Vesicular stomatitis virus sensitizes immunologically cold tumors to checkpoint blockade by inducing pyroptosis.

Background: Traditionally, vesicular stomatitis virus (VSV) and other oncolytic viruses (OVs) are thought to kill tumors by inducing apoptosis. However, cell apoptosis leads to immune quiescence, which is incompatible with the ability of OVs to activate the antitumor immune microenvironment. Thus, studying OVs-mediated oncolytic mechanisms is of great importance for the clinical application of OVs.

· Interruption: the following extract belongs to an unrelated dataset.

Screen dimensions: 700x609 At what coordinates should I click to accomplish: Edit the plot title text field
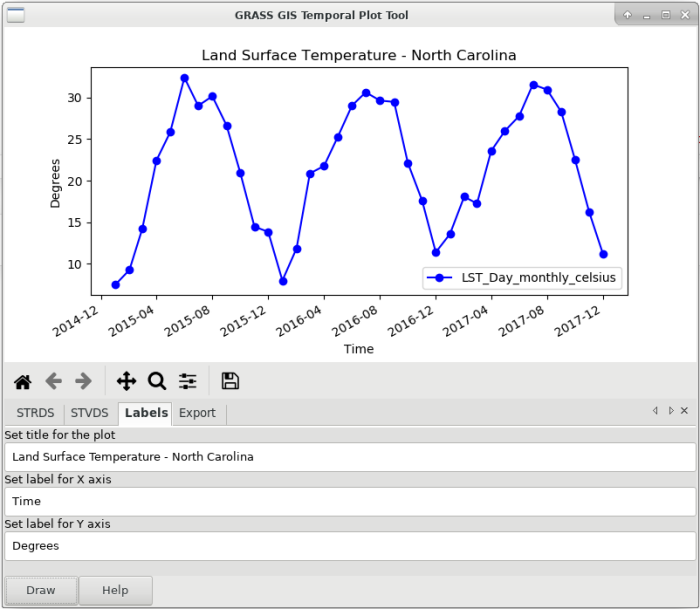[x=349, y=457]
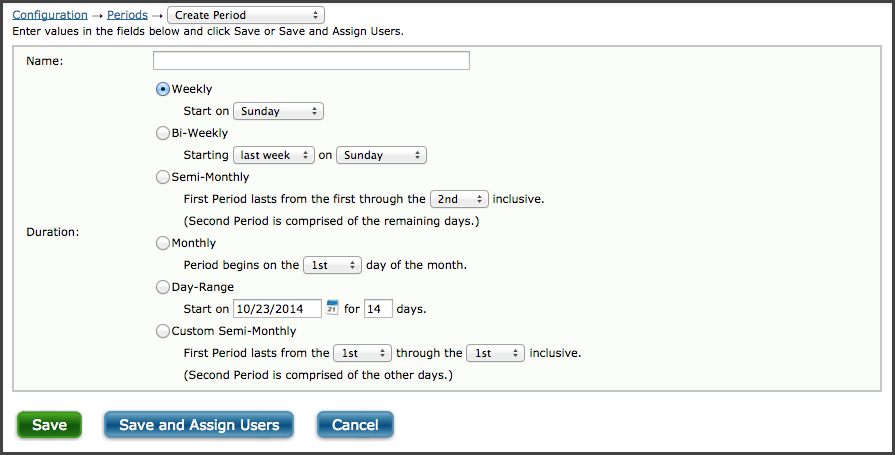Open the Create Period breadcrumb dropdown
The image size is (895, 455).
(x=246, y=15)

Methods: We examined the pyroptosis in tumor cells and tissues by morphological observation, Lactate Dehydrogenase (LDH) assay, frozen section observation, and western-blotting techniques. The critical role of GSDME in VSV-induced pyroptosis was confirmed by CRISPR/Cas9 technique. VSV virotherapy-recruited cytotoxic lymphocytes in the tumors were examined by flow cytometry assay. VSV-activated antitumor immunity was further enhanced by the co-administration with anti-PD-1 antibody.

Results: Here, we observed that VSV was able to trigger tumor pyroptosis through Gasdermin E (GSDME) in tumor cells, human tumor samples, and tumor-bearing mouse models. Importantly, the effectiveness of VSV-based virotherapy is highly dependent on GSDME, as depletion of GSDME not only reverses VSV-induced tumor-suppressive effects but also diminishes the ability of VSV to activate antitumor immunity. Notably, VSV treatment makes immunologically 'cold' tumors more sensitive to checkpoint blockade.

Conclusions: Oncolytic VSV induces tumor cell pyroptosis by activating GSDME. GSDME is critical in recruiting cytotoxic T lymphocytes in the context of VSV therapy, which can switch immunologically 'cold' tumors into 'hot' and enhance immune checkpoint therapy efficacy.